Ein Widerrufszertifikat ist eine Datei, deren Import in einen Keyring den jeweiligen Schlüssel komplett und unwiderruflich¹ ungültig macht.

Die einzelnen Komponenten eines Zertifikats (v.a. User-IDs (Name und E-Mail-Adresse) und Unterschlüssel) werden erst durch eine Unterschrift des Hauptschlüssels gültig, erst dadurch ein Teil des Zertifikats. Genauso kann man diese Komponenten durch eine entsprechende Unterschrift ungültig machen. Das ist auch mit dem Hauptschlüssel selber möglich – mit dem Unterschied, dass dieser sogenante Widerruf des Schlüssels endgültig¹ ist (für die Komponenten kann man das rückgängig machen).

Für den Hauptschlüssel – also den kompletten Schlüssel – wird das gemacht, indem zunächst eine Datei mit der Widerrufs-Unterschrift erzeugt und dann importiert wird. Das Verfahren ist anders, wenn Schlüsselkomponenten widerrufen werden; das geschieht unmittelbar im Keyring. Der Grund für diese unterschiedliche Handhabung ist, dass ein Widerrufszertifikat für den gesamten Schlüssel oftmals präventiv erzeugt wird, damit der Schlüssel noch widerrufen werden kann, wenn entweder der private Hauptschlüssel oder dessen Passphrase abhanden gekommen ist. Ein Widerrufszertifikat ist eine Art Notbremse.

Es gibt in diesem Sinn keine Widerrufszertifikate für Schlüsselkomponenten (auch wenn man etwas, das diesen Zweck erfüllt, mit Tricks erzeugen könnte). Dieser Begriff bezieht sich immer auf den Hauptschlüssel.

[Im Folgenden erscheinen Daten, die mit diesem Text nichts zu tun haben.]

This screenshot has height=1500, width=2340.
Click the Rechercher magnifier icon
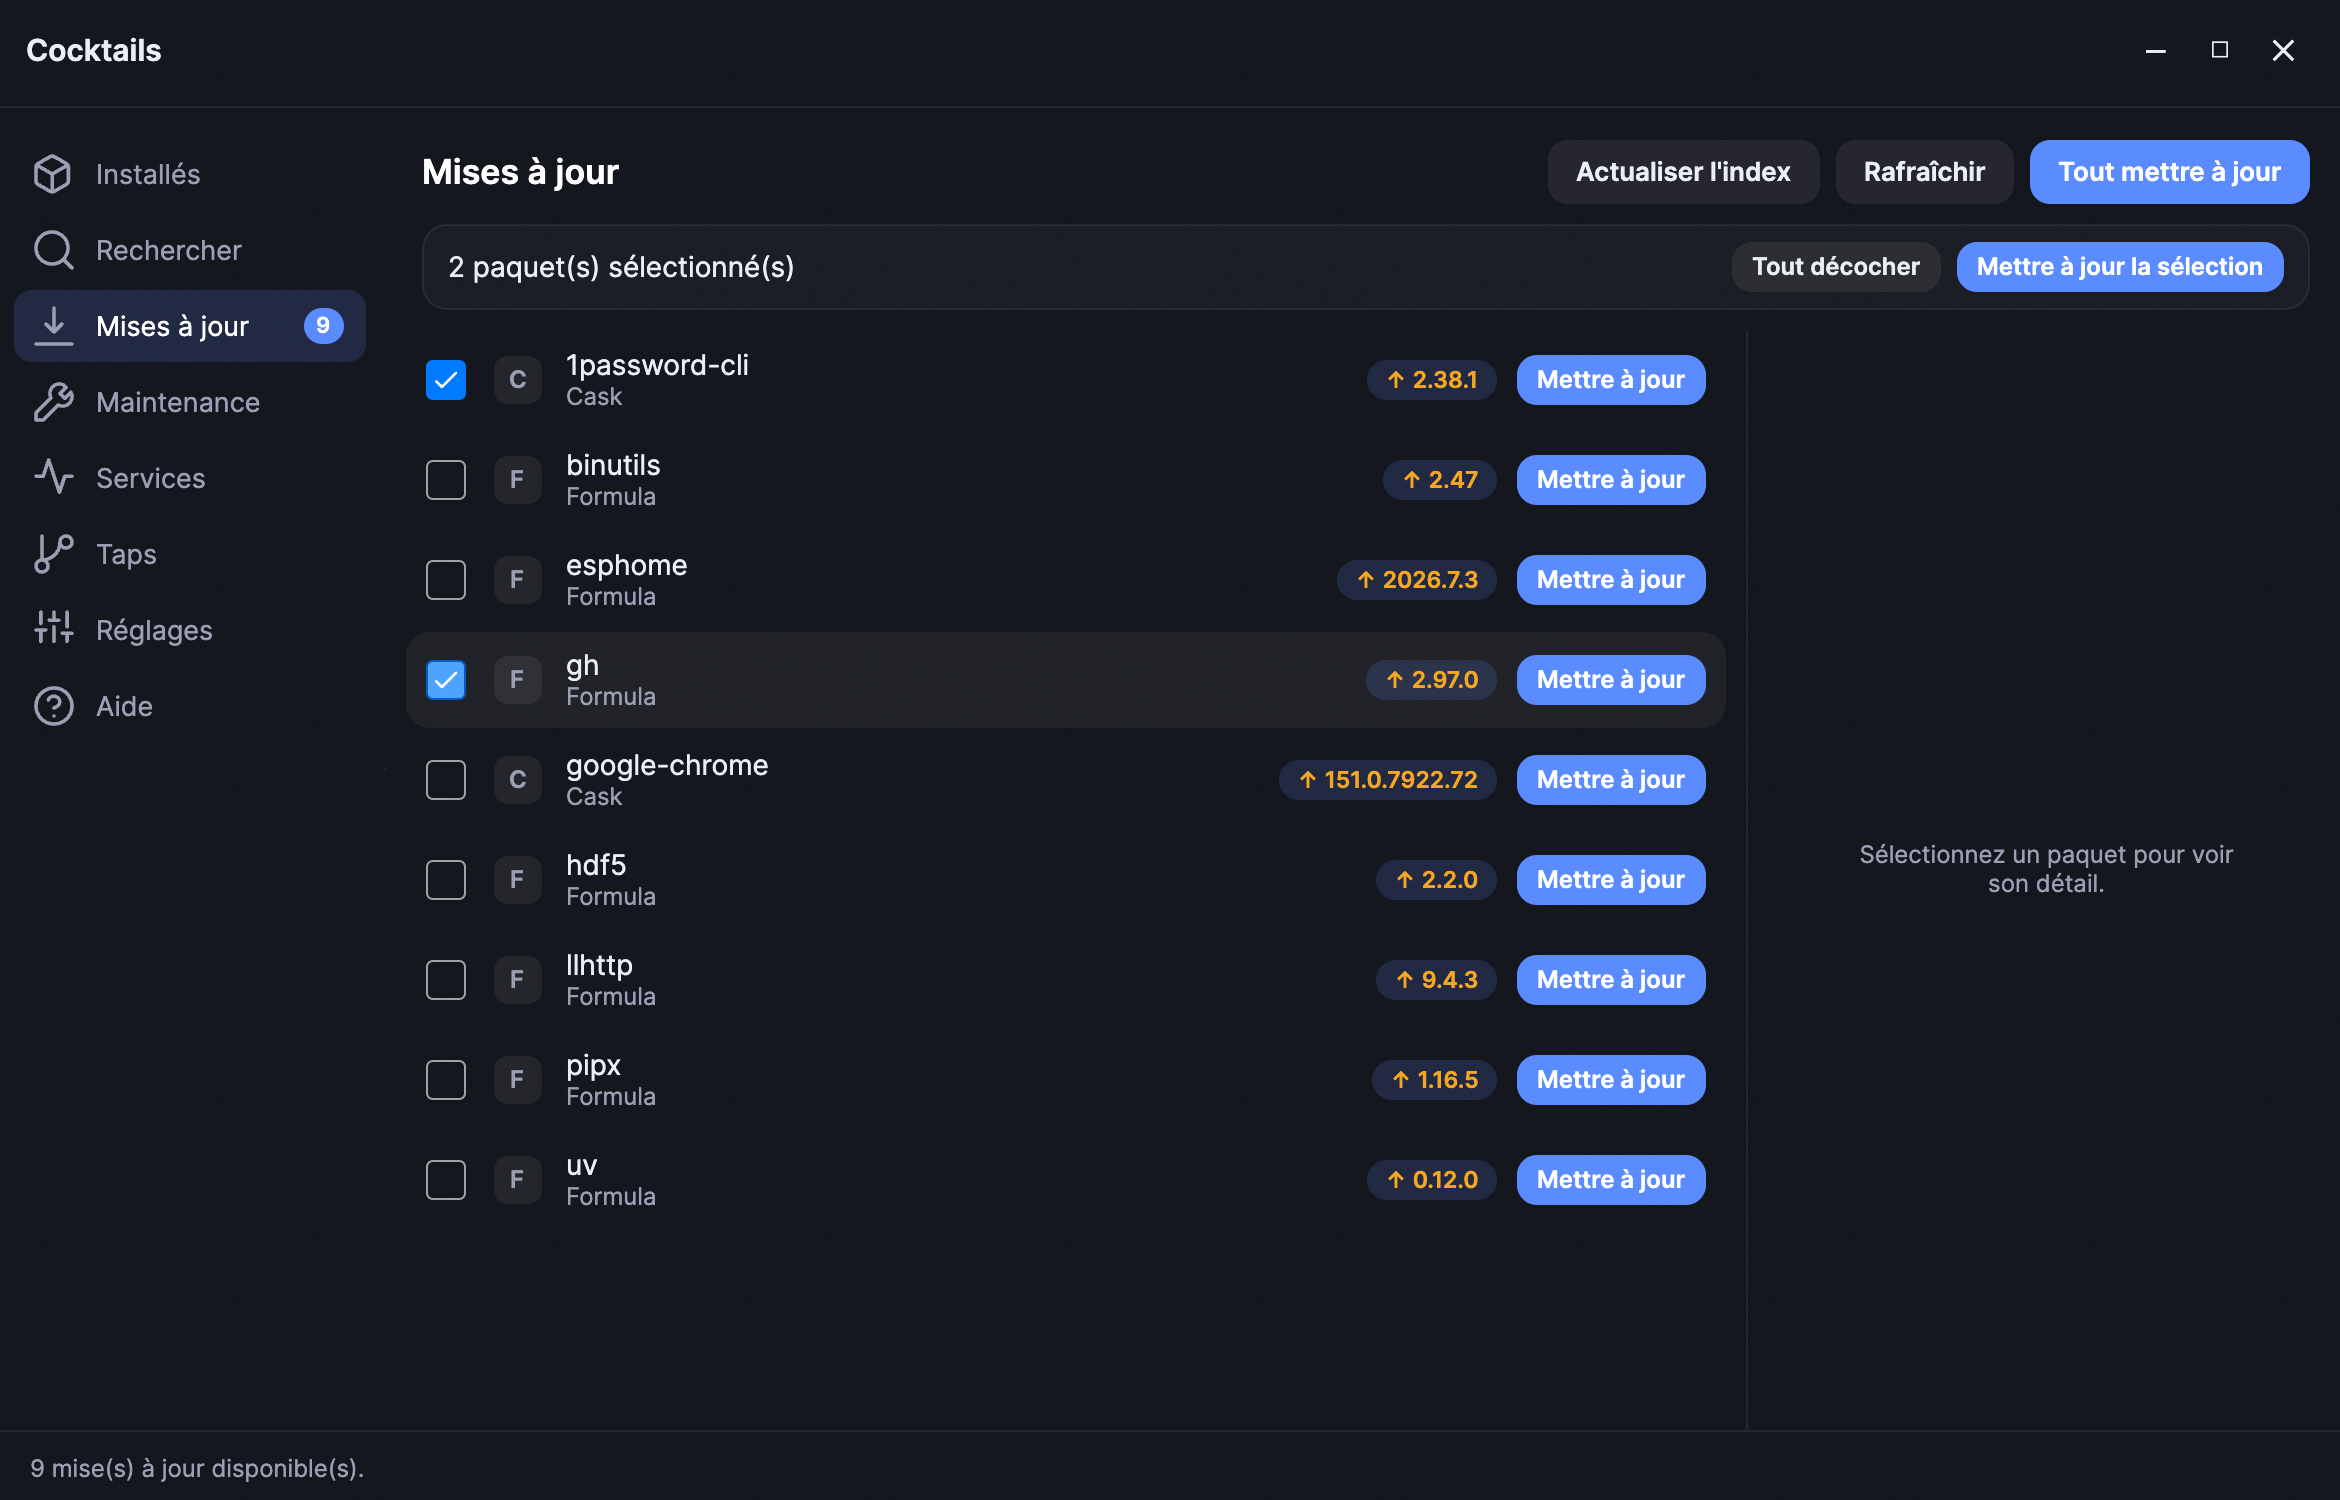53,250
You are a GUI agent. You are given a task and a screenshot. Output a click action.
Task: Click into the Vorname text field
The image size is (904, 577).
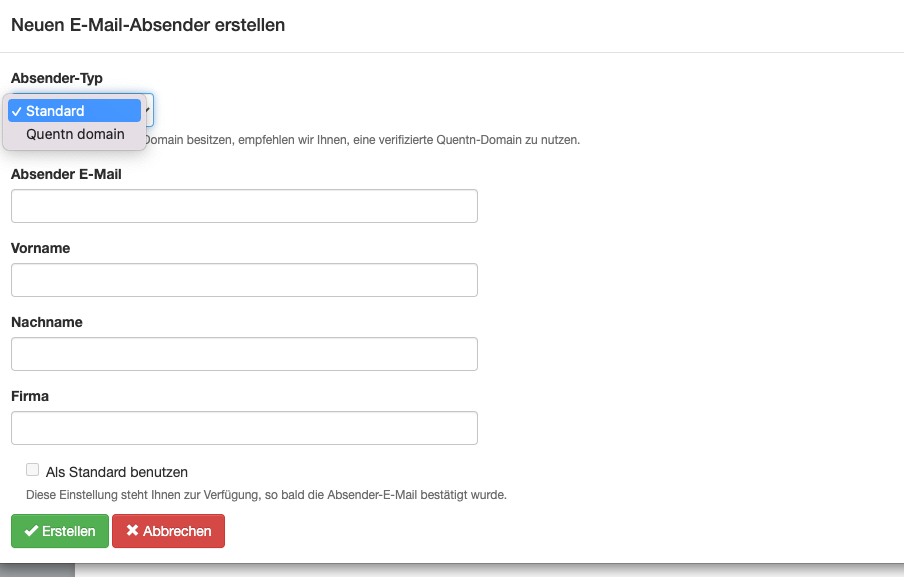coord(244,280)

Ein präventiv erzeugtes Widerrufszertifikat hat nicht nur Vorteile, bzw. sein Vorteil ist gleichzeitig ein Nachteil: Wenn jemand Zugriff auf diese Datei bekommt, kann er ohne Eingabe einer Passphrase gegenüber der Öffentlichkeit den zugehörigen kompletten Schlüssel unwiderruflich unbrauchbar machen, was erhebliche Probleme auslösen kann, wenn man den Schlüssel braucht und nicht kurzfristig ersetzen kann, insbesondere bei guten Schlüsseln (Offline-Hauptschlüsseln). Man muss also den Vorteil einer besseren Widerrufsmöglichkeit gegen den Nachteil eines unerwünschten Widerrufs abwägen. Auf keinen Fall sollte man ein Widerrufszertifikat für einen Offline-Hauptschlüssel auf einem unsicheren System speichern; aber auch bei normalen Schlüsseln wäre es dumm, die Datei nur dort zu speichern, weil dann schon ein – nicht so unwahrscheinlicher – Rechnercrash (oder Fehler beim Löschen von Dateien) genügt, um sich dieser Möglichkeit zu berauben. Teil dieser Abwägung kann auch sein, dass man die Datei mit einer guten Passphrase verschlüsselt (was nicht vorgesehen ist; aber man kann diese Datei natürlich genauso symmetrisch verschlüsseln wie jede andere auch); das verringert die Widerrufsmöglichkeit (man könnte die Passphrase vergessen), aber auch das Missbrauchsrisiko.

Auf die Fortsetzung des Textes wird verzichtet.